The cash inflow from working capital amounted to 27 million Euros in H1'25, compared to a 69 million Euros cash outflow in H1'24. This is essentially reflecting:
- a strong 130 million Euros decrease in trade receivables, explained by the seasonality of sales with a particularly high level of activity recorded in the fourth quarter of FY’24; decrease was even higher than in H1'24 (106 million Euros),
- the favorable impact of subsidies cashed in during the period.
These were partially offset by:
- a seasonal 65 million Euros increase in inventories built to fuel the expected rebound in the second part of the fiscal year (similar level of increase as in the first half of FY’24),
- a 48 million Euros decrease in trade payables (compared to a 105 million Euros decrease in H1'24 which included non-recurring downpayments in connection with the signing of new long-term supply agreements).

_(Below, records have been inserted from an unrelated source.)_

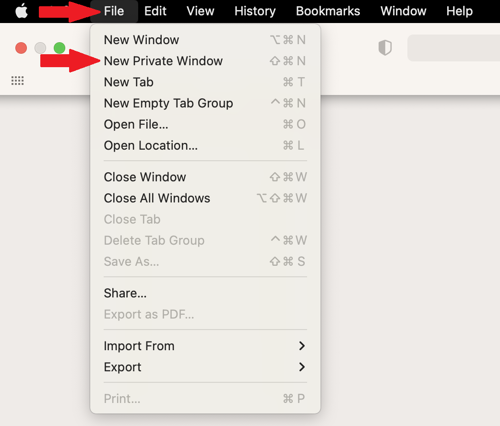The width and height of the screenshot is (500, 426).
Task: Click the address bar field
Action: point(454,48)
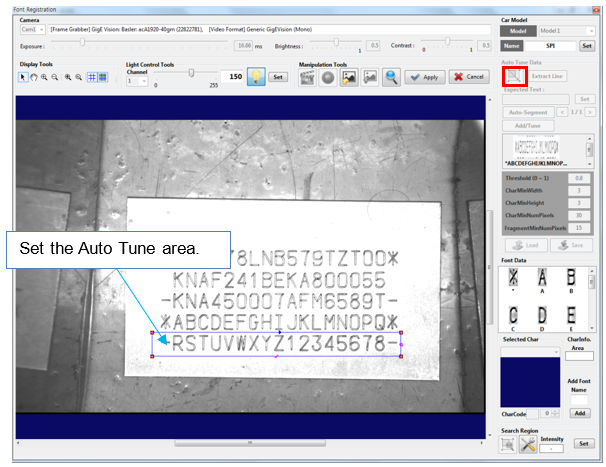The height and width of the screenshot is (467, 606).
Task: Click the round gray grab icon
Action: (x=328, y=77)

The net cash used in investing activities amounted to 94 million Euros in H1'25, compared to 129 million Euros in H1'24. It takes into account the 10 million Euros positive impact of financial income from cash investment (8 million Euros in H1'24). Including production equipment under leases (17 million Euros in H1'25), total cash out related to capital expenditure amounted to 120 million Euros, slightly below the 138 million Euros spent in H1'24. Capital expenditure was essentially related to industrial investments, including:
- the ongoing phase 1 of Singapore 300-mm facility extension,
- additional POI and SmartSiCTM manufacturing tools.
Capital expenditure also included investments supporting the Group’s environmental policy, as well as IT investments.
Net cash used in financing activities amounted to 44 million Euros in H1'25 essentially reflecting a net decrease in borrowings and related interest paid.
In total, including a 4 million Euros negative impact of exchange rate fluctuations (2 million Euros positive impact in H1'24), the net cash outflow was moderate, reaching 13 million Euros in H1'25 (127 million Euros in H1’24) resulting in a steady strong cash position of 696 million Euros on September 30th, 2024.
Strong balance sheet maintained
Soitec maintained a strong balance sheet as of September 30th, 2024.
Shareholders’ equity stood at 1.5 billion Euros on September 30th, 2024. It was stable compared to March 31st, 2024.
Following the sale of Dolphin Design IP activities finalized in October 2024, and the signing of Dolphin ASIC activities in November 2024, the assets and liabilities of Dolphin Design activities have been classified in the Group’s balance sheet as assets held for sales for 65 million Euros and liabilities associated with assets held for sale for 33 million Euros as of September 30th, 2024.
Financial debt on September 30th, 2024, was also stable at 747 million Euros compared to 6 months before. The 49 million Euros net increase in leasing debt was mainly offset by a total of 39°million Euros of debt repayments as well as the 16 million Euros impact of the classification of Dolphin Design liabilities as liabilities associated with assets held for sale. Taking into account the 13 million Euros cash outflow recorded in H1'25, the net debt position7 was kept at a moderate level up from 39 million Euros on March 31st, 2024, to 51 million Euros on September 30th, 2024.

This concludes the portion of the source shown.